## ZU LESENDER AUSZUG
Weihnachtsrummel

In dem phantastischen Roman „Der futurologische Kongreß“ von Stanislav Lem wird von einer Gesellschaft erzählt, die glaubt, in Wohlstand und Luxus zu leben. Tatsächlich werden aber unbemerkt Psychopharmaka in die Luft geblasen und über das Trinkwasser verabreicht, die die Wahrnehmung verändern. Die wenigen, die ein Gegenmittel haben, können sehen, daß die Bewohner in Wahrheit in elenden Hütten leben und kaum was zu Essen haben. Mit anderen Worten: Die Wirklichkeit ist eine Inszenierung.

## VORLIEGENDES MATERIAL
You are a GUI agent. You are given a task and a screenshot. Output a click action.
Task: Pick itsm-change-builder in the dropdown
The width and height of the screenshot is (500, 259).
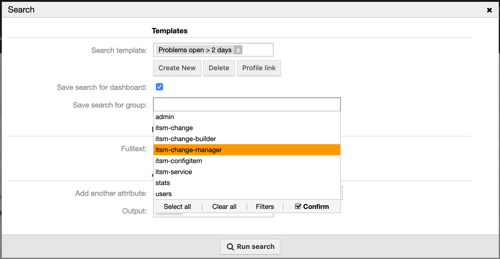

## AUSZUFÜHRENDE ANWEISUNG
Geben Sie aus dem Auszug über Lems Roman die Passage wortgetreu wieder, beginnend mit „Weihnachtsrummel“ und fortlaufend bis einschließlich „ist eine Inszenierung.“.

## ERGEBNIS DER ÜBUNG
Weihnachtsrummel

In dem phantastischen Roman „Der futurologische Kongreß“ von Stanislav Lem wird von einer Gesellschaft erzählt, die glaubt, in Wohlstand und Luxus zu leben. Tatsächlich werden aber unbemerkt Psychopharmaka in die Luft geblasen und über das Trinkwasser verabreicht, die die Wahrnehmung verändern. Die wenigen, die ein Gegenmittel haben, können sehen, daß die Bewohner in Wahrheit in elenden Hütten leben und kaum was zu Essen haben. Mit anderen Worten: Die Wirklichkeit ist eine Inszenierung.